Even the day before the mighty Pacific rammed through the sand wall on April 26, Hudson, who couldn’t be bothered to make the 20-minute trip from Ventura to see the situation for himself, insisted that the situation in Port Hueneme was no emergency, and that city engineers explore “sand back-passing” — essentially digging up thousands of cubic feet of sand from the area in front of the Alaska Airlines Memorial, which is also an endangered bird habitat area, and trucking it to the beach in front of Surfside I.
Hardhearted Hudson simply would not listen to city officials, who argued that this so-called “alternative” was not only unfeasible but also futile. Simply put, since sand on Hueneme Beach predictably erodes at a rate of 100,000 cubic yards a month, a transplant of exorbitantly expensive back-passed sand would last only a few weeks at best.
Hudson started whistling out of the other side of his mouth when Gov. Jerry Brown (alerted by State Assemblyman Jeff Gorell) cut in on his hesitation waltz. I have no idea what was said, but an emergency permit for three times more rock than requested was granted immediately.
So why did Hudson drag his feet? Better journalists than myself have tried to reach him, yet he doggedly refused to speak to any of us.
We may not know why he stalled, but we do know the results of his 32-day delay — significant property loss after a large portion of the sand wall and the sidewalk collapsed, allowing the ocean at high tide, to threaten the street and residences across Surfside Drive.

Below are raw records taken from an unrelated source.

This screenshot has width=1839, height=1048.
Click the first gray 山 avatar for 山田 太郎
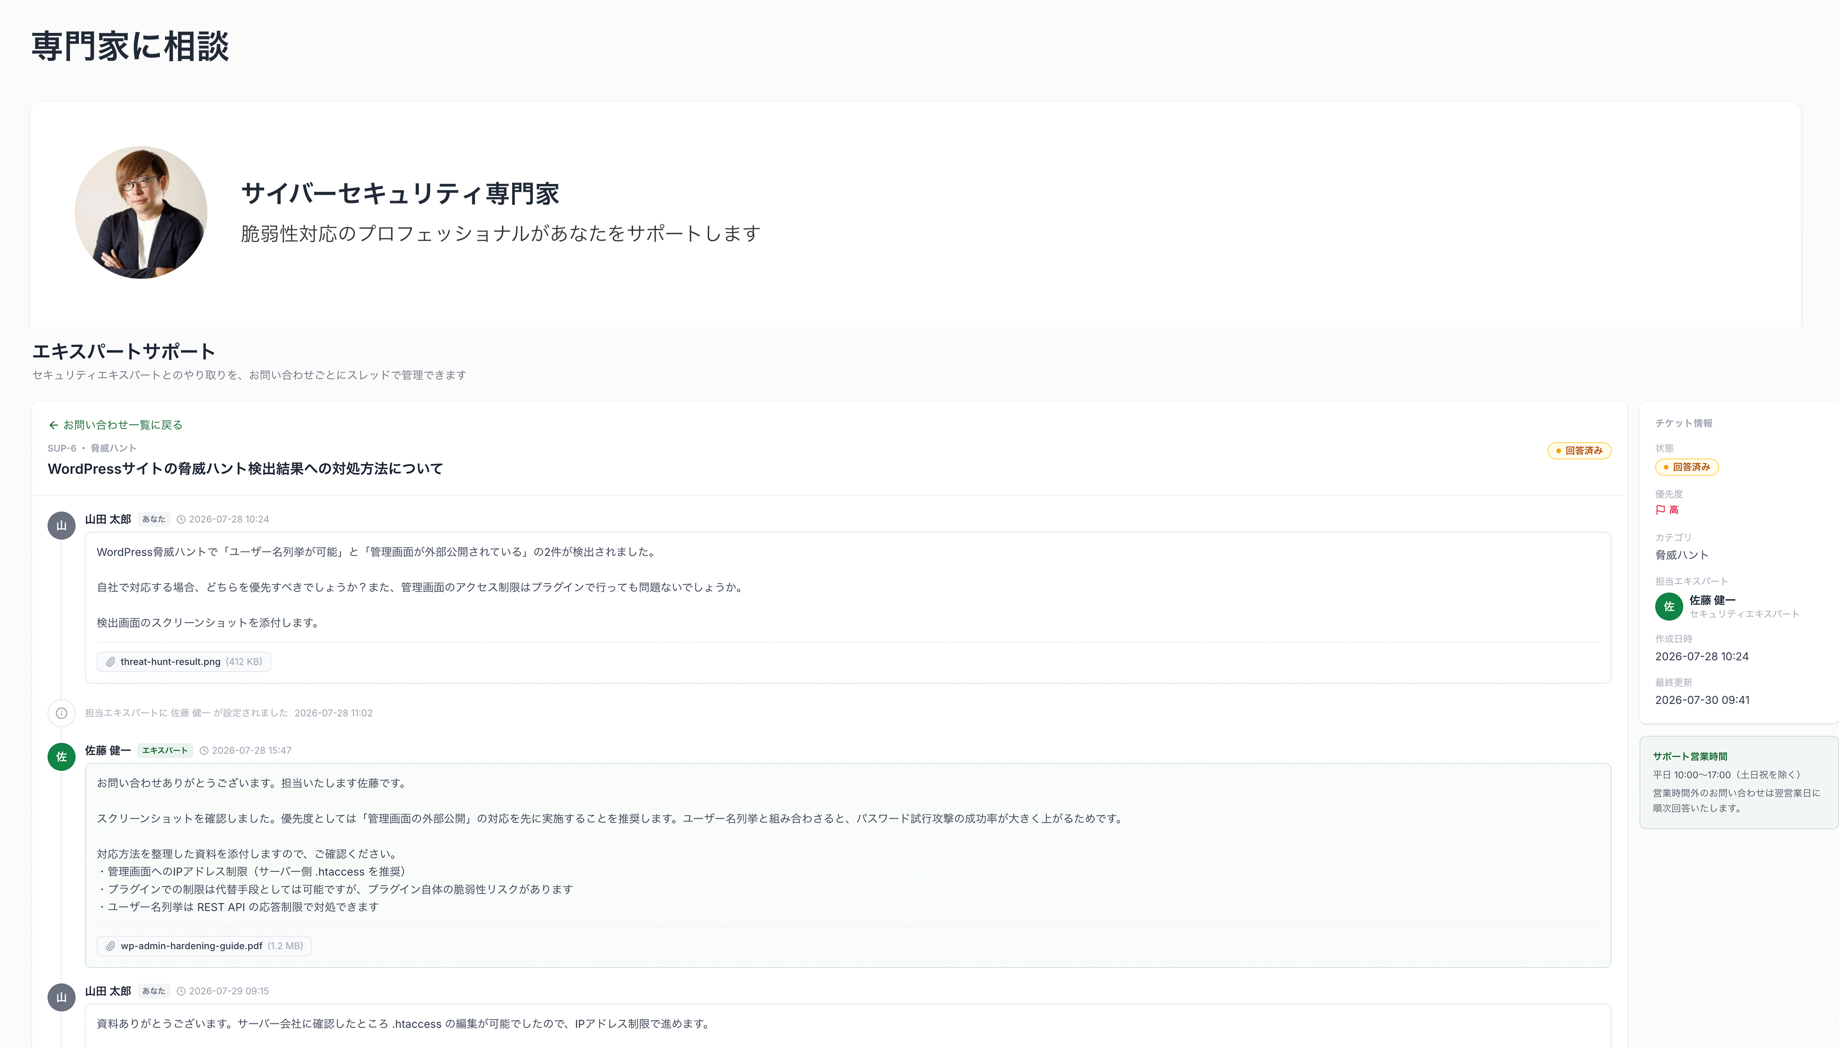(x=62, y=525)
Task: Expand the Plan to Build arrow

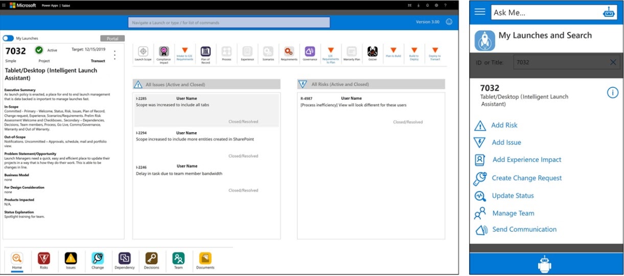Action: tap(393, 50)
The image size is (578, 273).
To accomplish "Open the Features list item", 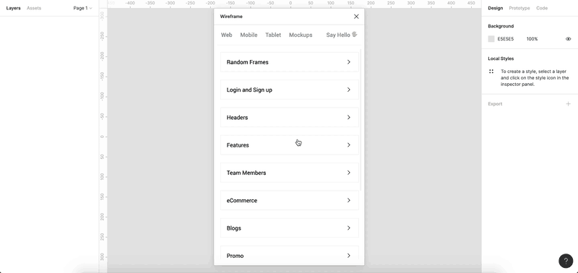I will click(x=290, y=144).
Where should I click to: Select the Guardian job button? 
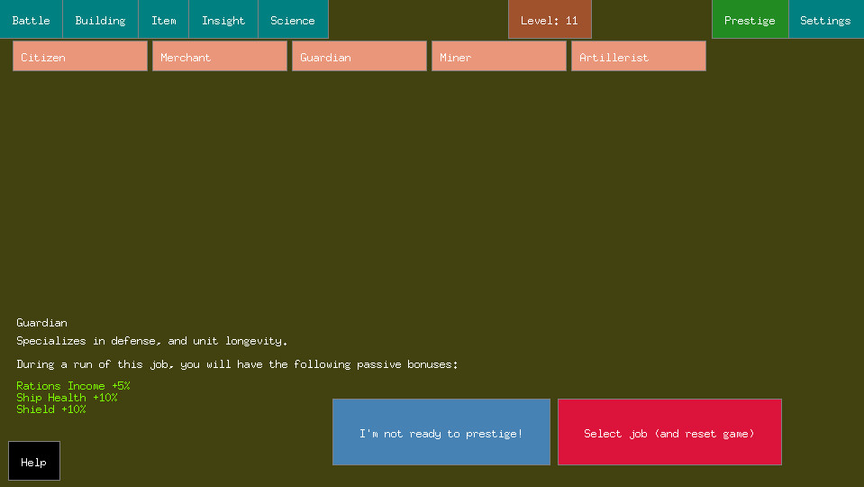359,56
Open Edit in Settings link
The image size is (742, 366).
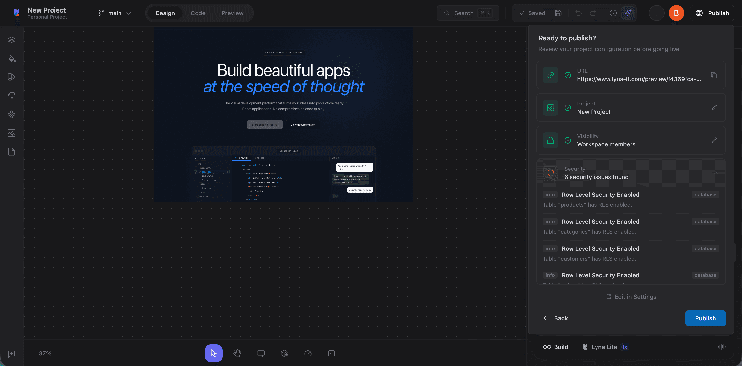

The price tag for Hudson’s dithering? “Over a quarter of a million dollars,” according to Greg Brown, community development director for Port Hueneme.
In addition, there’s been a loss of access to Surfside Drive (in front of Surfside I), the Lighthouse Promenade (due to debris thrown over the revetment by the sea) and the pier (because of cracked structural pilings).
Thus far, Hudson’s dumbth has resulted in neither consequences to himself nor the Coastal Commission.
But, if a picture is worth a thousand words, Mayor Jon Sharkey, City Manager Cynthia Haas and Councilman Ellis Green carried an arsenal of arguments in their smartphones as they stormed Washington, D.C., last month to lobby for a permanent solution to Port Hueneme’s perennial problem.
“Protect, conserve, restore and enhance environmental and human-based resources of the California coast and ocean for environmentally sustainable and prudent use by current and future generations.” Do you see anything in this mission statement that suggests stall tactics or obstacle course checklists should be the price of doing business with the Coastal Commission?
So why the indecision? Sir Joshua Reynolds (1723-1792) once shrewdly observed, “There is no expedient to which a man will not resort to avoid the real labor of thinking.” And Sir Joshua didn’t even know Mr. Hudson.